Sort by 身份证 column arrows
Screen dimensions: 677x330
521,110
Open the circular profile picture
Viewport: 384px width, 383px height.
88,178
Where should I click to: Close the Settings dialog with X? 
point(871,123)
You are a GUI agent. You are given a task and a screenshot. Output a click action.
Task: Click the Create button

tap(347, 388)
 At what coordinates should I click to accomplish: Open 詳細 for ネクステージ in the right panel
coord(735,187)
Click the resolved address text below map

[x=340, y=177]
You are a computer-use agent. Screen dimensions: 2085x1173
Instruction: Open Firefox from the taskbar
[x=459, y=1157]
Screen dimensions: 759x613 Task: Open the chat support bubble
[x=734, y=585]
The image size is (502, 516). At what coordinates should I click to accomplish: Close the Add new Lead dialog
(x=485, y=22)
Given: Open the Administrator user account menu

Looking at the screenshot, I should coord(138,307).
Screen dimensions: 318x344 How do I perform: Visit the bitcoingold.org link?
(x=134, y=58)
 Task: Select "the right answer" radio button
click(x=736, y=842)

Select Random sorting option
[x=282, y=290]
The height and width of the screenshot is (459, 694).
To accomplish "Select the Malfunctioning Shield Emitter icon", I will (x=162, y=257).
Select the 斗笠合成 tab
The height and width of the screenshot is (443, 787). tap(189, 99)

• **EXERCISE OBJECTIVE**
Print every row above again, character for character.

• **SOLUTION FOR THIS TASK**
Sort by 身份证 column arrows
Screen dimensions: 677x330
521,110
Open the circular profile picture
Viewport: 384px width, 383px height.
88,178
Where should I click to: Close the Settings dialog with X? 
point(871,123)
You are a GUI agent. You are given a task and a screenshot. Output a click action.
Task: Click the Create button

tap(347, 388)
 At what coordinates should I click to accomplish: Open 詳細 for ネクステージ in the right panel
coord(735,187)
Click the resolved address text below map

[x=340, y=177]
You are a computer-use agent. Screen dimensions: 2085x1173
Instruction: Open Firefox from the taskbar
[x=459, y=1157]
Screen dimensions: 759x613 Task: Open the chat support bubble
[x=734, y=585]
The image size is (502, 516). At what coordinates should I click to accomplish: Close the Add new Lead dialog
(x=485, y=22)
Given: Open the Administrator user account menu

Looking at the screenshot, I should coord(138,307).
Screen dimensions: 318x344 How do I perform: Visit the bitcoingold.org link?
(x=134, y=58)
 Task: Select "the right answer" radio button
click(x=736, y=842)

Select Random sorting option
[x=282, y=290]
The height and width of the screenshot is (459, 694).
To accomplish "Select the Malfunctioning Shield Emitter icon", I will (x=162, y=257).
Select the 斗笠合成 tab
The height and width of the screenshot is (443, 787). tap(189, 99)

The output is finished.